◆ **YOUR INSTRUCTIONS**: Within the listing, how many lines include "This"? Please answer with a bare number.
——————————
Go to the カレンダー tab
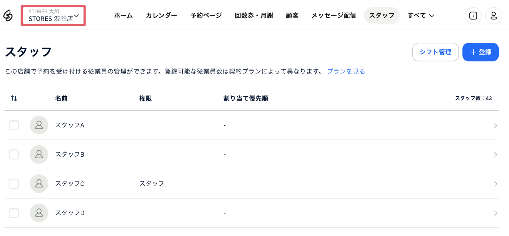Screen dimensions: 509x236 [161, 16]
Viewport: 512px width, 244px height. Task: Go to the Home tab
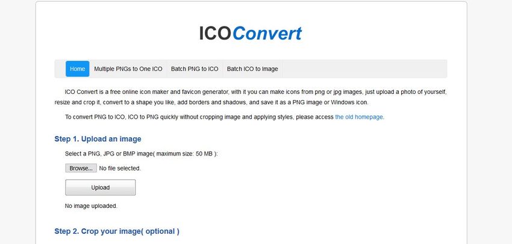point(77,69)
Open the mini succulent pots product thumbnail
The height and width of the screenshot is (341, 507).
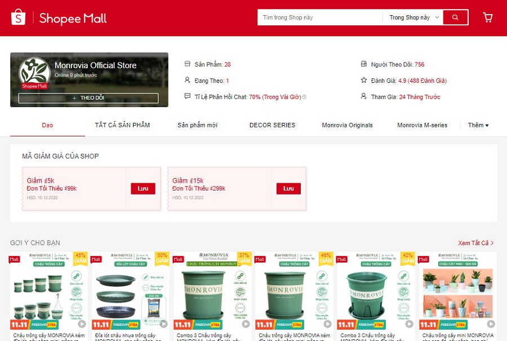(x=457, y=290)
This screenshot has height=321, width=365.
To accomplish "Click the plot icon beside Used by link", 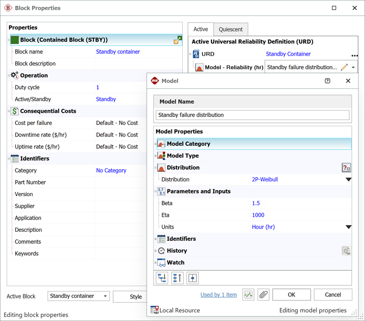I will click(x=248, y=295).
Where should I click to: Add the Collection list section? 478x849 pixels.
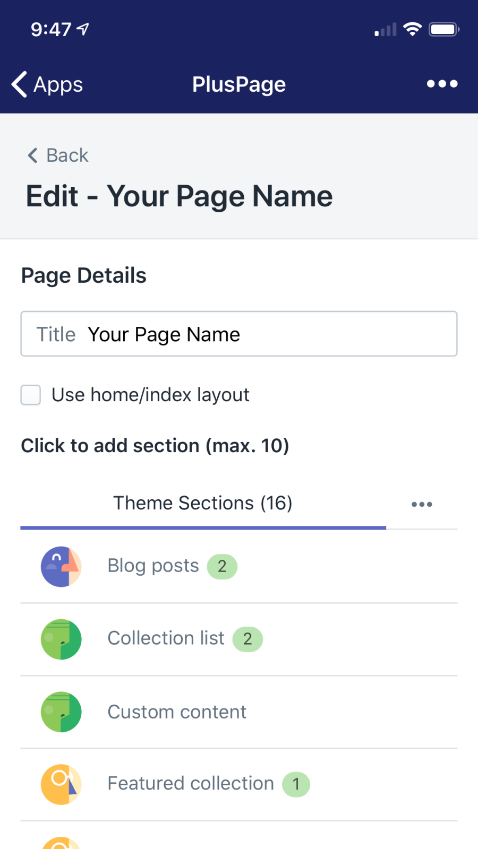tap(166, 638)
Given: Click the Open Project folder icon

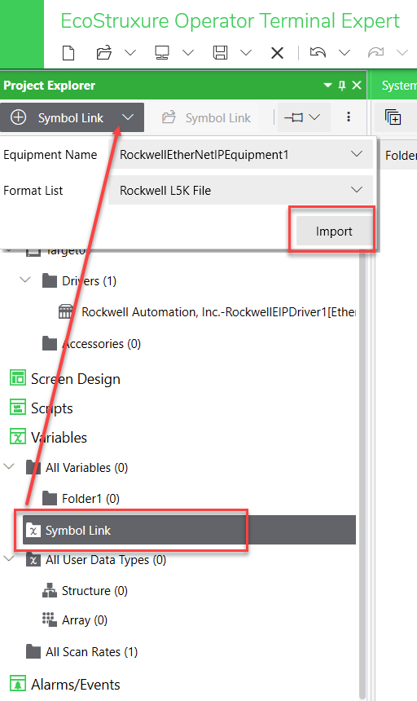Looking at the screenshot, I should [x=104, y=53].
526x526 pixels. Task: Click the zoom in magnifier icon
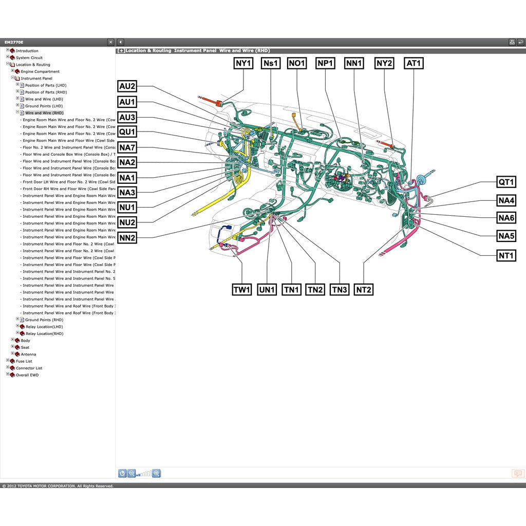click(156, 474)
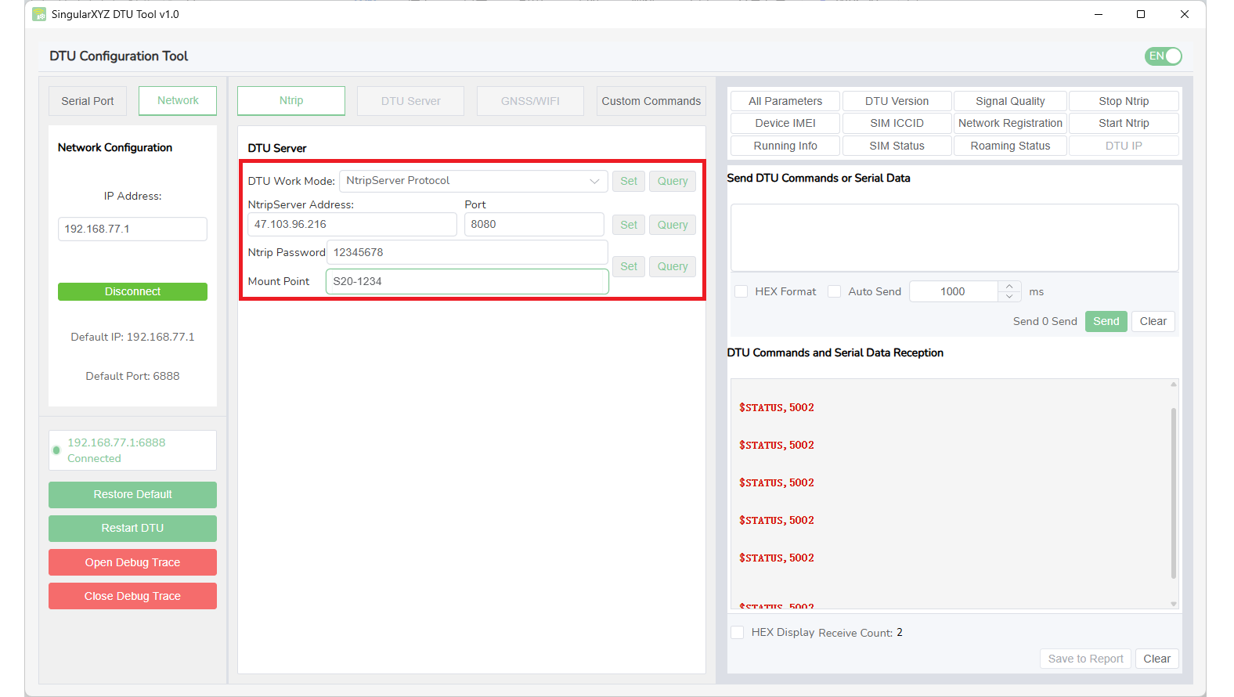The height and width of the screenshot is (697, 1234).
Task: Check the Auto Send option
Action: pos(835,291)
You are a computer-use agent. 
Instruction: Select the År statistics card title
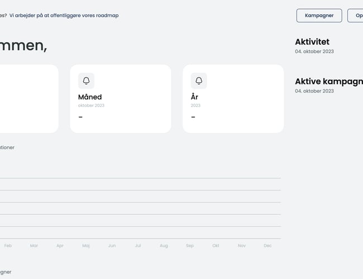point(194,97)
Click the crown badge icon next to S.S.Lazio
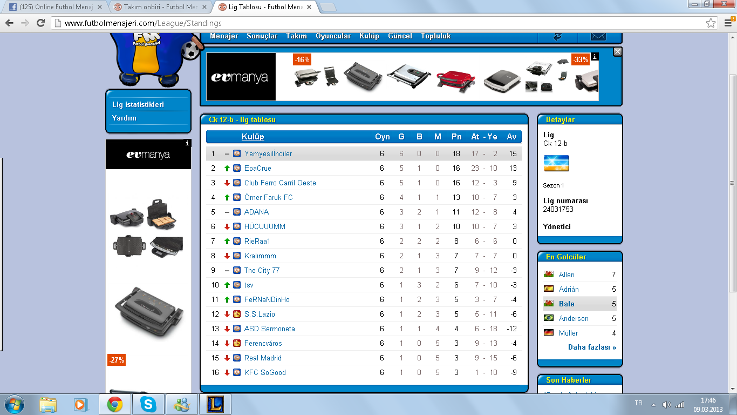 click(x=237, y=314)
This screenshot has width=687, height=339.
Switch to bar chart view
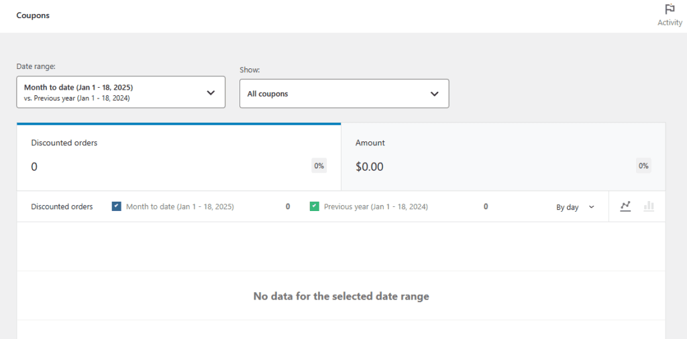click(649, 206)
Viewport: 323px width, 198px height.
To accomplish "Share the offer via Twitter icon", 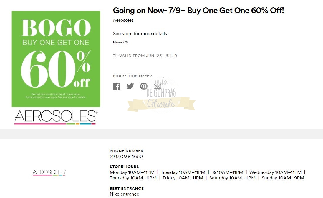I will coord(130,86).
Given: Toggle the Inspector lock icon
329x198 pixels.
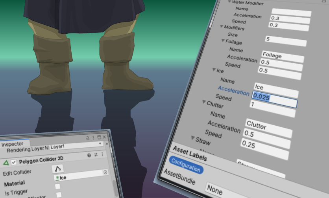Looking at the screenshot, I should coord(88,138).
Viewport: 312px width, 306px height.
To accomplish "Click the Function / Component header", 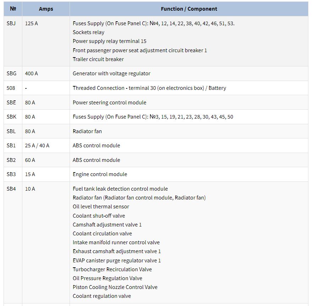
——————————
◆ **EXERCISE ANSWER**: 2